Here's a function without type hints:
def greet(name):
return f"Hello, {name}"
And here it is with type hints:
def greet(name: str) -> str:
return f"Hello, {name}"
In the second function, name: str
indicates that name
should be a string, and -> str
indicates that the function will return a string.
You can also use complex type hints like List
, Dict
, Tuple
, etc.
from typing import List, Tuple
def info(names: List[str]) -> Tuple[str, int]:
return f"There are {len(names)} names.", len(names)

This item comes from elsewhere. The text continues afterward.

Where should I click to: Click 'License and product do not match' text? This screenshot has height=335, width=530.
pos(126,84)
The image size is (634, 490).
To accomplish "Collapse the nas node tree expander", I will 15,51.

print(info(["Alice", "Bob"])) # prints: ('There are 2 names.', 2)
('There are 2 names.', 2)
Type Hinting in python 3.9 and above¶
Starting from Python 3.5, type hints were introduced, which provided a way to specify the expected type of variables, function parameters, and return values. This was largely facilitated by the typing
module. Here's an example with Python 3.8 and below:
from typing import List, Dict, Tuple, Optional
def process_data(data: List[int]) -> Tuple[Dict[str, int], Optional[str]]:
# some processing here
pass
In the function process_data
, the parameter data
is expected to be a list of integers, and the function is expected to return a tuple containing a dictionary and an optional string.

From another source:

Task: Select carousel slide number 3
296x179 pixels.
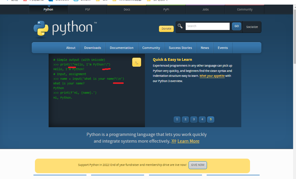Action: [194, 119]
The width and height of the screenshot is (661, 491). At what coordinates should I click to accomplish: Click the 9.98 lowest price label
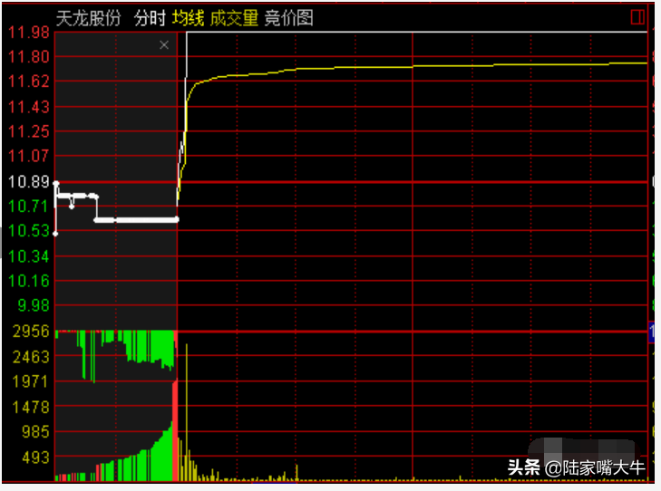(x=34, y=305)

Starting with Python 3.9, the built-in collection types (list
, dict
, tuple
, set
) can be used as generic types, eliminating the need for equivalents from the typing
module (List
, Dict
, Tuple
, Set
). Here's the equivalent Python 3.9+ type hinting:
def process_data(data: list[int]) -> tuple[dict[str, int], Optional[str]]:
# some processing here
pass
As you can see, Python 3.9 allows for a more streamlined and natural syntax for type hinting. The |
operator can be used for specifying that a variable can be of either type, making it a neat replacement for typing.Optional
(which is essentially a shorthand for Union[..., None]
).
It's important to mention that while this change simplifies the syntax, Python's type hinting system remains optional and does not influence runtime behavior. It is primarily intended as an aid for static type checkers, linters, IDE features, and human readers of the code.
9. Docstrings¶
A docstring is a string literal that appears right after the definition of a function, method, class, or module, used to document the object. There are different styles of docstrings, one of which is the Google style that's widely used in scientific computing projects.
Here's an example:
def greet(name: str) -> str:
"""
Returns a greeting string.
Args:
name (str): The name to greet.
Returns:
str: A greeting string.
"""
return f"Hello, {name}"
This docstring provides a concise explanation of the function, along with its parameters and return values. It's enclosed in triple quotes, which allows for multi-line string literals in Python.
This approach is particularly useful in complex codebases, where it might be tricky to understand what a function does, what input it expects, and what it returns. By using type hinting and well-structured docstrings, you significantly improve code readability and maintainability.